At the turn of the century, they arrived in Valparai to restore rainforest fragments amidst the tea plantations that engulfed the region. They realised the first step to restore the rainforest was to find healthy saplings they could plant in the fragments. And the sure shot way to find healthy saplings was to grow it themselves! And this lead to the birth of the nursery.

Seeing how difficult it already was for seeds within the rainforest to regenerate into trees, they decided not to collect trees from within the forest. Instead, they collected seeds from the forest boundaries and along roadsides for their nursery. As the seeds became seedlings and then grew into young saplings, the scientists also began to put together a team of -planters – comprised mostly of members from the local community – that grew with the nursery.

For the last 24 years, the nursery has nurtured countless seeds, seedlings and saplings before they make their way home to a rejuvenating rainforest. At any given point, the nursery boasts of 100-150 species of native saplings. In a carefully made system, each of these saplings are kept in different parts of the nursery based on their level of growth, light they need and the moisture they need.
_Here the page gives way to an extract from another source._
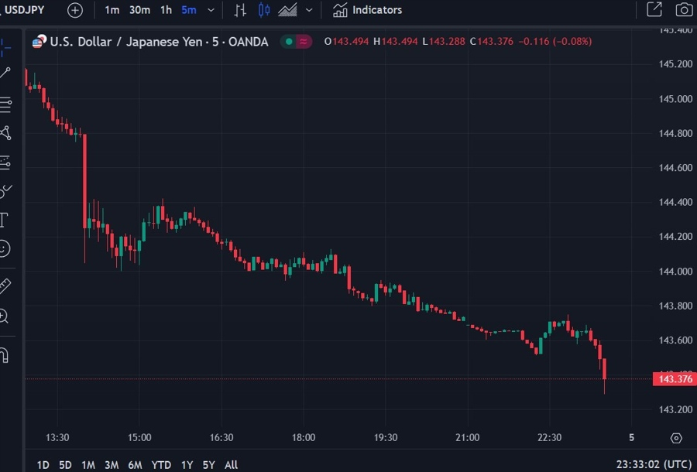Select the Measure ruler tool

click(5, 286)
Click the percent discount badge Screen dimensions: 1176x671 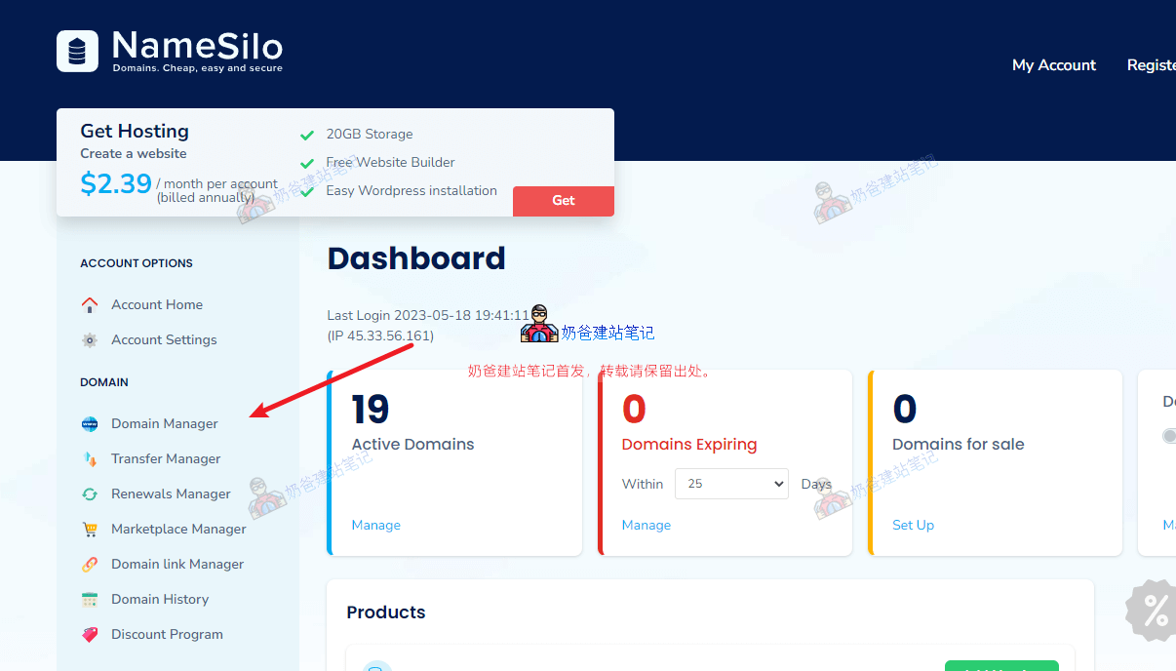[x=1155, y=612]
Over the years, Divya and Shankar Raman have remained resolute about not sharing saplings from their nursery with restoration projects in different landscapes. Even adjoining, similar ones. Instead, encourage others to start their own native nurseries with the hope of restoring and maintaining as much biodiversity as possible. This unyielding stance of theirs has resulted in two more native nurseries in the region. Both by tea plantation companies that the scientists have worked with. Their restoration work in the region has also seen 35 rainforest fragments grow from degraded patches overridden with weeds to young, healthy rainforest fragments that are now home to hornbills and lion tailed macaques among other creatures!